What are you most proud of from your time in the convenience retailing industry?

I’m proud that my small store experience forced me to learn and understand the principles of successful retailing. When I started our business in Denver in 1957, I copied a concept that was successful in Texas. We thought we had a business plan we could accomplish and it would lead us to riches. It wasn’t that simple.

We learned that we needed to work hard and try out new things or go broke. You learn when things are intense. We developed new programs and strategies when we found out that what we were doing wouldn’t pay the way. We were innovative because we had to be. We made a concept that was profitable in warm-weather states (where operators would open each day by rolling up bay doors) into a retail offer that could work anywhere.
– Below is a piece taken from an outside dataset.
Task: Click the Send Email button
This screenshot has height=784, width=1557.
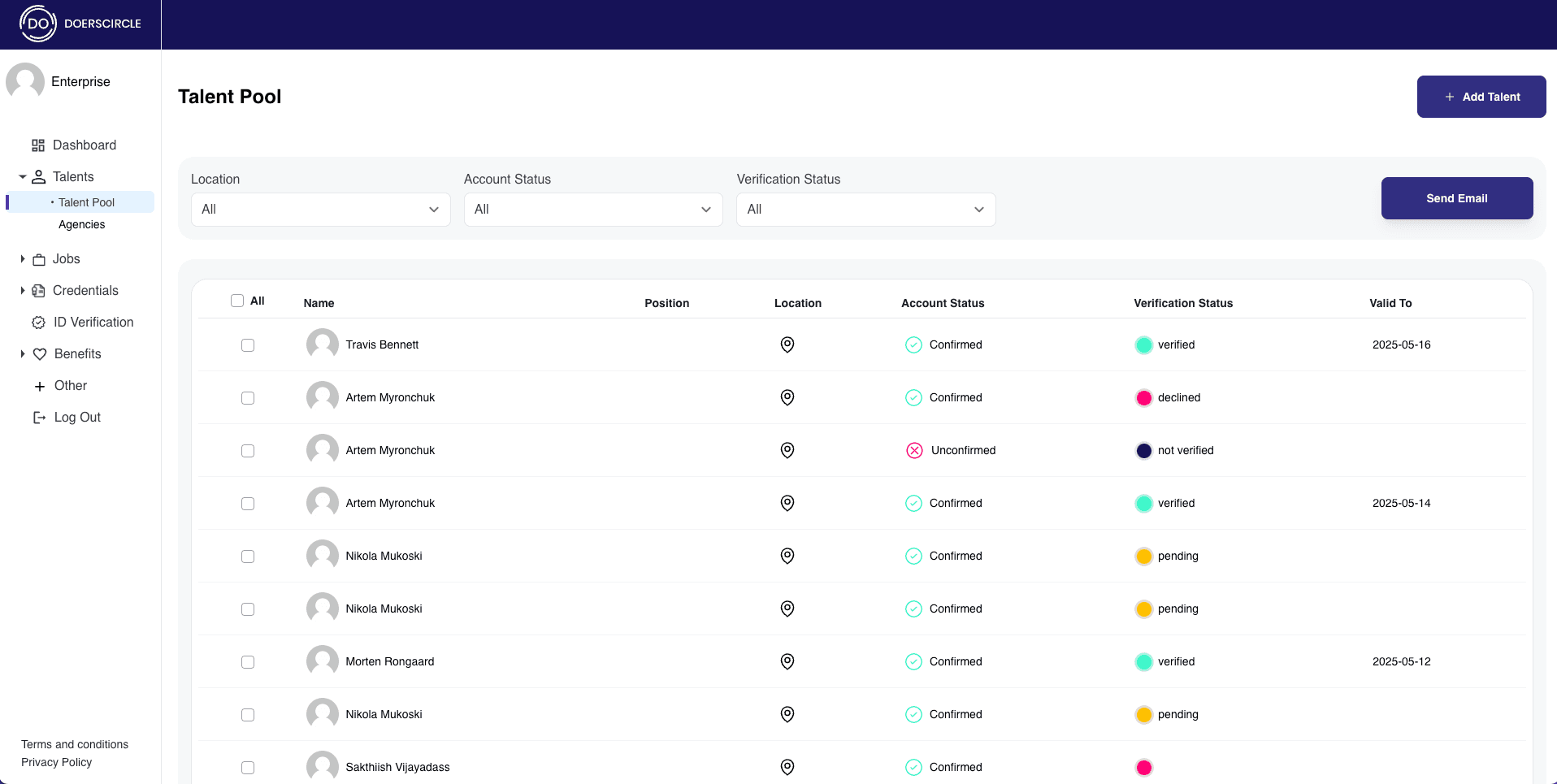Action: pyautogui.click(x=1457, y=197)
Chance got us into the gasoline business in 1964, and gasoline changed the business. It took the industry 10 to 15 years to learn what I learned in one day—and to embrace it. In fact, when I presented the concept of self-service gasoline to the industry at the 1964 NACS Annual Meeting, it was not of great interest. I was in a panel discussion along with someone who operated a meat market in a session called “New Concepts of Merchandising for Profit.” After our presentations, all of the questions from the floor were directed to the meat market operator. Gasoline sparked no one’s interest.
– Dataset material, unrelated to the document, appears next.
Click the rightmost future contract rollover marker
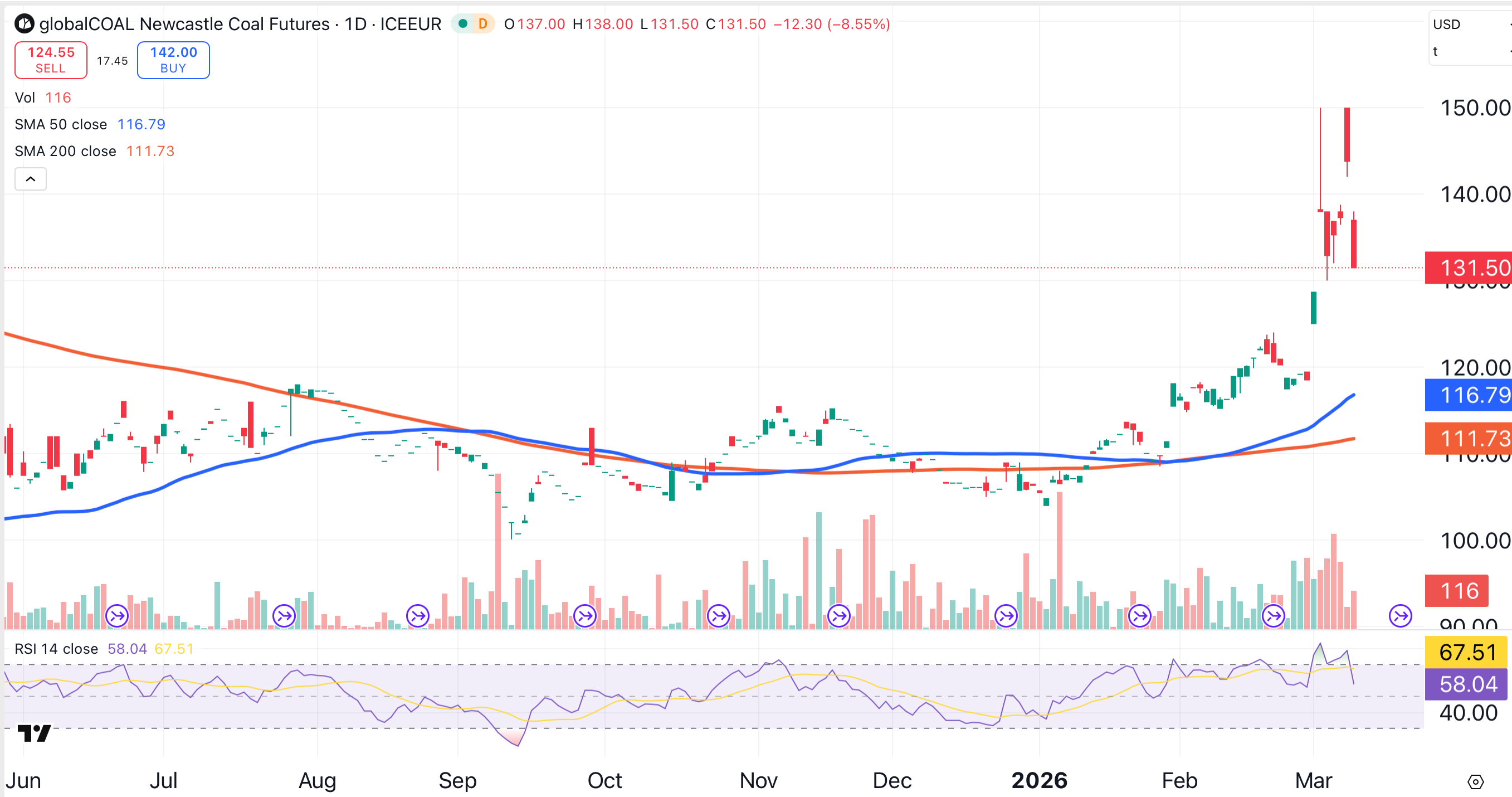Image resolution: width=1512 pixels, height=797 pixels. tap(1400, 616)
However, gasoline changed our business. You could add two pumps to a store and increase margin dollars by about 50%. The total cost was about $10,000 and the sale of gasoline increased store traffic. It took the same real estate and the same personnel. Convenience stores were in the other guy’s business without absorbing the other guy’s costs. Convenience stores became the low-cost provider of gasoline.

Sixty-two years ago, I was invited to attend a meeting in Kansas City with 12 other drive-in store operators to create a national association to represent their interests. The group was set to name the association with the term “bantam stores” or “drive-in market stores.” I held out until we adopted the name “convenience stores.”

Today, I’m not sure I did the industry a favor. We’d all be better off with another name. I think the industry should concentrate on selling things at the lowest price possible and giving convenience away. Volume generally begets profits, like with gasoline.

It doesn’t have to be done in one move. The easy things can be done first. Stores can easily become the place people buy beer and other beverages in volume, instead of just on a convenience basis. Price and promotions are key. Stores can become the basic supplier of things that people use every day. They can become different kinds of stores. Let efficiency of operation become your philosophy for profit.